I saw this question asked today, and thought I’d write a quick post about it.
Giving passwords on the command line isn’t necessarily a fantastic idea – but you can sort of see where they’re coming from. Configuration files and environment variables are better, but just slightly. Security is a night mare!
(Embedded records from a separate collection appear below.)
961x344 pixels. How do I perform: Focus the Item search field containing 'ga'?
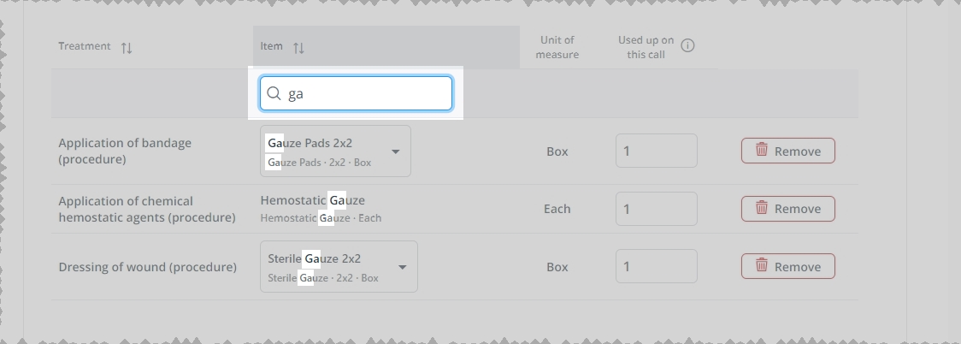356,93
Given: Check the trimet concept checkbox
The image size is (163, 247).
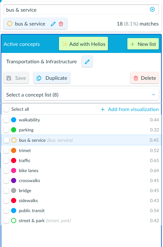Looking at the screenshot, I should tap(6, 150).
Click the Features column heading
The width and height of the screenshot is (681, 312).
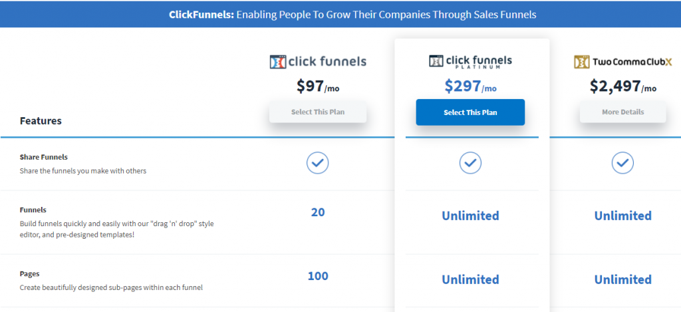click(41, 121)
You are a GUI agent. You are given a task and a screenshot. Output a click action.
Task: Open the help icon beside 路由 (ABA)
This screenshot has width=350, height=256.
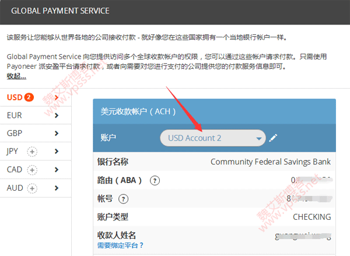(155, 181)
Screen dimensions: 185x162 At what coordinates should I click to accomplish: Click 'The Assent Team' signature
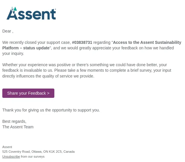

But if you do decide to write an application which takes a password (or any other sensitive information) on the command line, you can prevent other users on the system from easily seeing it like this:

#include <stdio.h>
#include <unistd.h>
#include <string.h>
#include <sys/types.h>

int main(int argc, char *argv[]){

int i = 0;
pid_t mypid = getpid();
if (argc == 1)
return 1;
printf("argc = %d and arguments are:\n", argc);
for (i ; i < argc ; i++)
printf("%d = %s\n" ,i, argv[i]);
printf("Replacing first argument with x:es... Now open another terminal and run: ps p %d\n", (int)mypid);
memset(argv[1], 'x', strlen(argv[1]));
return 0;

A sample run looks like this:
$ ./pwhide abcd
argc = 2 and arguments are:
0 = ./pwhide
1 = abcd
Replacing first argument with x:es... Now run: ps p 27913

<In another terminal>
$ ps p 27913
27913 pts/1 S+ 0:00 ./pwhide xxxx

In the interest of brevity, the above code isn't very portable - but it works on Linux and hopefully the point of it comes across. In other environments, such as FreeBSD, you have the setproctitle() syscall to do the dirty work for you. The key thing here is the overwriting of argv[1]
Because the size of argv[] is allocated when the program starts, you can't easily obfuscate the length of the password. I say easily - because of course there is a way.